Altı üstü bir kerestecinin, bir yoksulun oğluydu. Kan ter içinde, nasırlı ellerin birinde iş ötekinde kitap, buğulu gözlerinde Napolyon’un hayali, huzursuz beyninin derinliklerinde büyük devirlerin ihtişamlı yüzleri. Zamana uygun değildi, çağına erkendi. Düşünmek, sınıfına özgü değildi, geleneğe küfürdü, görenekle uyumsuzdu. Düşünmek hem de tanrının yazdığının üstüne çıkacak büyüklükte düşünmek Julien’in ilk suçuydu, sınıfına sığamamak ilk günahı, kaderine boyun eğmemek ilk hatasıydı. Ve kasaba bunu gördü. Valenod gördü. Papaz gördü. Belediye başkanı gördü.

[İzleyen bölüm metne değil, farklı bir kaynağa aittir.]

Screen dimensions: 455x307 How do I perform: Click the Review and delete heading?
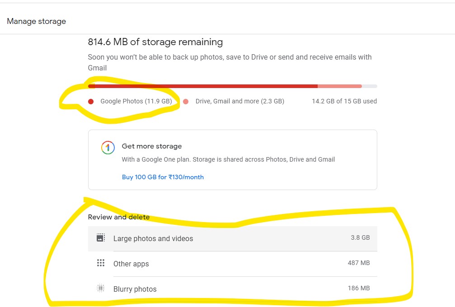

Bütün bir kasaba içten içe kabardı, sefil yürekler ateşle dolup taştı. Küçük bir kasaba, büyük bir ruhu, fırtınalarla yüklü bir beyni taşıyamazdı. Çünkü Julien vaktinden önce serpilendi. Çünkü diptekiler de üsttekiler de Julien’in gölgesinde kuruyan otlar kadar verimsizdi. Çünkü Julien olağanüstü bir hafızaydı, bir okuyuşta bütün İncil’i ezberleyendi. Tutku dolu, güzel sesli, güzel yüzlü bir hatipti çünkü Julien, o konuştuğunda herkes susardı. Açgözlü, riyakâr, acımasız, kıskanç, soysuz karakterli, sonradan görme burjuva ruhu Valenod’un gözleri ilk o gün parladı. Kasaba ilk o gün kaynadı, yalan bir kulaktan ötekine ilk o gün uçtu. Julien Kilise kürsüsünden ilk o gün konuştu. Görüldü, Julien bir tehlikeydi. Hissedildi, Julien, kasabanın dengelerini bozandı. Duyuldu, Julien’in zekâsı, onların aptallığını görünür kılandı. Anlamayanı kalmadı, Julien’in aşkı, onların sahte ahlâkını örtüsüz bırakandı.
Çünkü Julien çalıştıkça, her birinin tembelliği sırıttı. O yüceldikçe onlar alçaldı, o büyüdükçe onlar ufaldı. Julien yükseldi. Bir basamak, bir basamak daha. Rahip oldu. Sekreter oldu. Kadınların sevgilisi oldu. Marki’nin malikanesine, Paris’in salonlarına girdi. Aristokratların gözlerine pervasız gözlerini dikti. Ve aristokrasi öfkelendi. Ve aristokrasi kıskandı. Ve aristokrasi hınçla doldu. Ve aristokrasi tepeden tırnağa bilendi. Çünkü bir köylü çocuğu onların sofralarına oturdu. Çünkü bir kerestecinin oğlu onların kadınlarına baktı. Çünkü bir yoksulun zekâsı onları küçülttü. Çünkü her şeyi elinden alınmış sefil çoğunluğun bir sivrileni onların ayrıcalıklarını tehdit etti.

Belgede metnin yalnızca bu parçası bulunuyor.